“Saldar essa dívida não teve impacto, em termos de resultados da empresa, mas teve um impacto muito grande em termos de tesouraria”, revelou o presidente do Conselho de Administração da EDA, Paulo André, ouvido a Comissão de Assuntos Parlamentares, Ambiente e Desenvolvimento Sustentável da Assembleia Regional, reunida em Ponta Delgada.
O administrador da empresa, que foi reconduzido pelo Governo Regional de coligação (PSD/CDS-PP/PPM) para um segundo mandato de três anos, adiantou que a injeção desse dinheiro, a maior parte do qual referente aos anos de 2015 e 2025, evitou que a EDA recorresse à banca para realizar investimentos.
“É muito importante que as receitas da EDA consigam cobrir as suas necessidades de pagamento, tanto de exploração como de investimento. Caso contrário, nós teríamos de voltar a recorrer a endividamento bancário face a essas obrigações que nós temos”, explicou Paulo André durante a audição parlamentar.
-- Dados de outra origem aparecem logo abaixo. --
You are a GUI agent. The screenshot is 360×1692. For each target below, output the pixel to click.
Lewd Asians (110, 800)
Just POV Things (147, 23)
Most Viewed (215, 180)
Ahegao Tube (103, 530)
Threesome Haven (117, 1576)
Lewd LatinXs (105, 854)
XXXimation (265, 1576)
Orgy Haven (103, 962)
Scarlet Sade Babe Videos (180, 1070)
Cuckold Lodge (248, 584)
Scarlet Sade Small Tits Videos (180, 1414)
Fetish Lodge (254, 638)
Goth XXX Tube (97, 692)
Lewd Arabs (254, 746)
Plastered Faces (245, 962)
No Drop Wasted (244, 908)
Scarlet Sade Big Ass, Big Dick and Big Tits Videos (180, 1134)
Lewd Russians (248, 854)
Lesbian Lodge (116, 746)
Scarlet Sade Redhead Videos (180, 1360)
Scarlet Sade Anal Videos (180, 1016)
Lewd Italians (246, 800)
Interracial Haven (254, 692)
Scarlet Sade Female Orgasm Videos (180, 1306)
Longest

O presidente do Conselho de Administração da EDA disse ainda que a Entidade Reguladora dos Serviços Energéticos (ERSE) não reconhece parte significativa dos custos de produção da elétrica açoriana, por exemplo, com a aquisição de fuelóleo e também com a contratação de recursos humanos.
“Grande parte dos custos não aceites pelo regulador, dos custos da EDA, tem a ver com os nossos custos com pessoal, infelizmente, e nós temos aqui custos significativos de custos com pessoal, que não são aceites por parte do regulador”, frisou o administrador da empresa.
De acordo com os dados divulgados por Paulo André, desde 2003 foram recusados 73 milhões de euros de custos de produção, que não tiveram comparticipação por parte da ERSE, 52% do qual se deve a despesas com pessoal, numa empresa que tem funcionários distribuídos pelas nove ilhas dos Açores.
Paulo André, que já tinha sido ouvido pelos deputados há apenas três semanas, a propósito de uma outra iniciativa legislativa, voltou a tranquilizar os trabalhadores da Global EDA e da Segma, empresas do Grupo EDA que o executivo açoriano, liderado pelo social-democrata José Manuel Bolieiro, pretende privatizar, lembrando que o caderno de encargos “protege” os funcionários.